Monitoring endpoint performance with Grafana and CloudWatch Logs

Slow things usually just turn out slow when they reach production. The worse scenario arises when a specific combination (often involving lots of data) occurs, and it is hard to simulate it on stage environments. Once you rule out obvious mistakes, the best way out the sluggishness is to monitor how your application is performing through new versions. This way you can identify slow components and treat them accordingly. This article is about how you can store performance data about your REST application using AWS CloudWatch and visualize it with Grafana.

About Telemetry

Telemetry is about measuring. It is to observe the behavior of a subject using a set of proxy metrics. It means we usually agree that a given metric is a good way to observe what we want. Good metrics have some specific traits, such as being comparative, sensitive enough and having enough data to keep tracking it. On this article the goal is to tackle on specific metric for performance, very common on RESTful APIs: the duration of a request. How much time do you your application need to come receive a given request, process it and return the desired response? This is a good metric because it is easy to understand and covers what the users really care about. This downside is its kind of broad, since you don’t know who’s the main responsible for that delay: some ill written code? network delay between code and your database? Your database query?

That’s why you should look for more metrics, specially designed for the context you are working on. But you can use the same concept shown here, incrementally increasing what you observe. With response time, you can have a good clue about what is happening.

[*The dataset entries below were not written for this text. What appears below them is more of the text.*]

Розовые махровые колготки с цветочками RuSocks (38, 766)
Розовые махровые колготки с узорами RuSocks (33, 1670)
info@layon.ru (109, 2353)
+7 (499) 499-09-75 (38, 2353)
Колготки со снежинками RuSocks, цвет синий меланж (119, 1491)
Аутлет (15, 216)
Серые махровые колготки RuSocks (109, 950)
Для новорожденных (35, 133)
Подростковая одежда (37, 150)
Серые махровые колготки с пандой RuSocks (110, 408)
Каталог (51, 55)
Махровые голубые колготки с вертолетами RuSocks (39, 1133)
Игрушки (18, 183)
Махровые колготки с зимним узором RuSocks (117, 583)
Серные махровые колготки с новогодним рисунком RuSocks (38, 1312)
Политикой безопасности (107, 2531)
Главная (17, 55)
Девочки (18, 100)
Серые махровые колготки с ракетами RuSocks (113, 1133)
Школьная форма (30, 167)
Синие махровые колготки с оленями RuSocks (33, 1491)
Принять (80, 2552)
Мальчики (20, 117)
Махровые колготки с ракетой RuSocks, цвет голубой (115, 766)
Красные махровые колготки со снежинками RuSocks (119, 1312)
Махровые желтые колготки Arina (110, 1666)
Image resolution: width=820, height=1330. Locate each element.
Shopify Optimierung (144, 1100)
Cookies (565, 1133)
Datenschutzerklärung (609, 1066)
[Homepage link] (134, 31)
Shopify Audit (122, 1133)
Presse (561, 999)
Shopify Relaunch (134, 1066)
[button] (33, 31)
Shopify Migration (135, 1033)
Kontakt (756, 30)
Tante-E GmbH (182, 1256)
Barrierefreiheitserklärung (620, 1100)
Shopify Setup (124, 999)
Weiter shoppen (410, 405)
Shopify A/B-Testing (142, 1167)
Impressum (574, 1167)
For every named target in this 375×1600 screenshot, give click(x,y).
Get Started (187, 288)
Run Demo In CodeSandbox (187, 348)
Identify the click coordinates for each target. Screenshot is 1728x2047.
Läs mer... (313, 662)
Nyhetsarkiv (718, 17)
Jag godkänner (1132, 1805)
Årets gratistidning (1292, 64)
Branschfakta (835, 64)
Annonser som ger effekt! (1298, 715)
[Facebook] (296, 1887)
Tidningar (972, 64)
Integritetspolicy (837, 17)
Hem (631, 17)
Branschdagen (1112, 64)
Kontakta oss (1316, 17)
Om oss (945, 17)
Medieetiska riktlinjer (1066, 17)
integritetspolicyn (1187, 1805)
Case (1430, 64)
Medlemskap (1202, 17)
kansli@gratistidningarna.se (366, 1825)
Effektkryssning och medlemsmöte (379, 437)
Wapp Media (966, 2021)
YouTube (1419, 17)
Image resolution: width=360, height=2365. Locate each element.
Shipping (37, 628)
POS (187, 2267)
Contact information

Then you know where to put your maintenance effort and go further in order to find the root cause.

Gathering Data

The architecture here is not very complex. After you measured the endpoint execution time (more on that latter), you must send the result as a known formatted log entry for CloudWatch Logs. When the data is there you can use the CloudWatch Logs Insights to write a query that parses the data and then aggregates it. This diagram shows how it works:

To observe how the results evolve you can use the native Grafana CloudWatch Datasource, and have neat visualizations like that (click to enlarge):

You can see I’ve created some filters to have cleaner visualizations, like ruling out some HTTP methods (like OPTIONS and HEAD) and fast requests (less than 200 milliseconds). You can use it to ignore specific endpoints, status codes and much more.

The first step is to produce the desired data. This can be done so many different ways, and I don’t wanna make this article about an specific stack. With Python and Django, you can write a lightweight middleware like:

import logging

from django.http import HttpRequest
from django.utils.timezone import now

def log_requests(get_response):
   logger_name = "profiler"
   logger = logging.getLogger(logger_name)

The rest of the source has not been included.